Task item
All lines holding the word "Expand" should be located in the records and copied.
*** Exercise input ***
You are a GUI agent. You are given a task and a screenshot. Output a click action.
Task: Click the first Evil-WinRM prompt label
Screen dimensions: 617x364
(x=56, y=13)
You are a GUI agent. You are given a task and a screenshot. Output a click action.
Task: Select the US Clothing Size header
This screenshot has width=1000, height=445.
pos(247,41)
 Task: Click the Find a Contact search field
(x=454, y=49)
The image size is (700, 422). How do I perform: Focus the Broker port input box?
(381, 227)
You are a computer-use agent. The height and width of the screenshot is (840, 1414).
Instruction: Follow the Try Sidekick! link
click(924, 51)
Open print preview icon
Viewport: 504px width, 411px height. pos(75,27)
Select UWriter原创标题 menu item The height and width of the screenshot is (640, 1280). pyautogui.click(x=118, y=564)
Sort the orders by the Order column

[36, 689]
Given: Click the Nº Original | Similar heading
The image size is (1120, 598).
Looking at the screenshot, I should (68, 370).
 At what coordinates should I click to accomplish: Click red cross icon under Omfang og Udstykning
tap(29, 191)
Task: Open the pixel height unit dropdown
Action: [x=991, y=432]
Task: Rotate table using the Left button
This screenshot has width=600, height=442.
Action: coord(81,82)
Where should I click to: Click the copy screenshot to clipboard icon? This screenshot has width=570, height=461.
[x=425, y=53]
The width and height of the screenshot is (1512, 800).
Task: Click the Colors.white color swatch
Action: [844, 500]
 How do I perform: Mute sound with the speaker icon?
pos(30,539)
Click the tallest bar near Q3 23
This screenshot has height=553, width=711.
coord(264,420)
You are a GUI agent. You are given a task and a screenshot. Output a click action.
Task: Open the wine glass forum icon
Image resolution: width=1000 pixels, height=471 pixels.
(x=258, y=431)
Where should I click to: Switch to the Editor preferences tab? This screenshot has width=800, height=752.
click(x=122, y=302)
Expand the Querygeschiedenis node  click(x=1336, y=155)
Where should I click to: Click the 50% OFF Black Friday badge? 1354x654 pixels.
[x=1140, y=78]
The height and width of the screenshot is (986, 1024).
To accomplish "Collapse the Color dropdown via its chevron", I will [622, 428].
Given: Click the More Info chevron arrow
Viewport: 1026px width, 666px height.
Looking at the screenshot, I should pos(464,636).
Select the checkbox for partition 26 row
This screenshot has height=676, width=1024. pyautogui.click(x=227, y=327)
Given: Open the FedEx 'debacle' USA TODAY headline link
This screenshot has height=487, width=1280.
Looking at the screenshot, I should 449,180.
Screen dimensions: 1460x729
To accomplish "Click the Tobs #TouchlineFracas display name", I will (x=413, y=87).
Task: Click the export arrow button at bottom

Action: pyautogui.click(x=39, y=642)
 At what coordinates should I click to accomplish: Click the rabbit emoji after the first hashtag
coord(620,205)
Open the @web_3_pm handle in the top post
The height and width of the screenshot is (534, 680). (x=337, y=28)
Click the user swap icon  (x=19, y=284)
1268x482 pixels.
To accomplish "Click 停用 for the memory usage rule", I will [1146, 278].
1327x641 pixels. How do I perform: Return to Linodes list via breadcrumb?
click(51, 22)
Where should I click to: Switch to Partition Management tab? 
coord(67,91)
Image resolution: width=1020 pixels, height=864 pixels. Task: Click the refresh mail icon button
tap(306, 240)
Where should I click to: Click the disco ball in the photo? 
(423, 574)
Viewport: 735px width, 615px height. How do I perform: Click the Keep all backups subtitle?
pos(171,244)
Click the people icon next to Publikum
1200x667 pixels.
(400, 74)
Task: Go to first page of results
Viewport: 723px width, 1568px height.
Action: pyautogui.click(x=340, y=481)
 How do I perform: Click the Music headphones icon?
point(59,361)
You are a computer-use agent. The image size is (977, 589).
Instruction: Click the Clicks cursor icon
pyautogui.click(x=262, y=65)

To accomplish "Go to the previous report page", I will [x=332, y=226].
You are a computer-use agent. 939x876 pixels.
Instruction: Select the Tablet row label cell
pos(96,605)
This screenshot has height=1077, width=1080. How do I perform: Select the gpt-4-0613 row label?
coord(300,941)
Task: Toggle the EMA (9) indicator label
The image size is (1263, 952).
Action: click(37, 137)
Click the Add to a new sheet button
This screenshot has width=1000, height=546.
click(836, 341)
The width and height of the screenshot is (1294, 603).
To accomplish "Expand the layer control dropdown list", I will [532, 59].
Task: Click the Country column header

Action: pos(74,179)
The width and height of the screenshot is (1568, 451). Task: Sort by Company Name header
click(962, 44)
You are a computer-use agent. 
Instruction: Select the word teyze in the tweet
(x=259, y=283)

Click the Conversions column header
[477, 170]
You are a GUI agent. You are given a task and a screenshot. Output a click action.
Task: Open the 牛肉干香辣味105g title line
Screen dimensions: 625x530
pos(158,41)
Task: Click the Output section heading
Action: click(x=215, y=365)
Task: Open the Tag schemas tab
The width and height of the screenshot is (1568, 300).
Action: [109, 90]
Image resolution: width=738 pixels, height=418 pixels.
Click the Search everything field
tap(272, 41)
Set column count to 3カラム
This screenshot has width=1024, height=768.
*** End of Exercise input ***
Response
Expand the Querygeschiedenis node  click(x=1336, y=155)
To accomplish "Expand the layer control dropdown list", I will [532, 59].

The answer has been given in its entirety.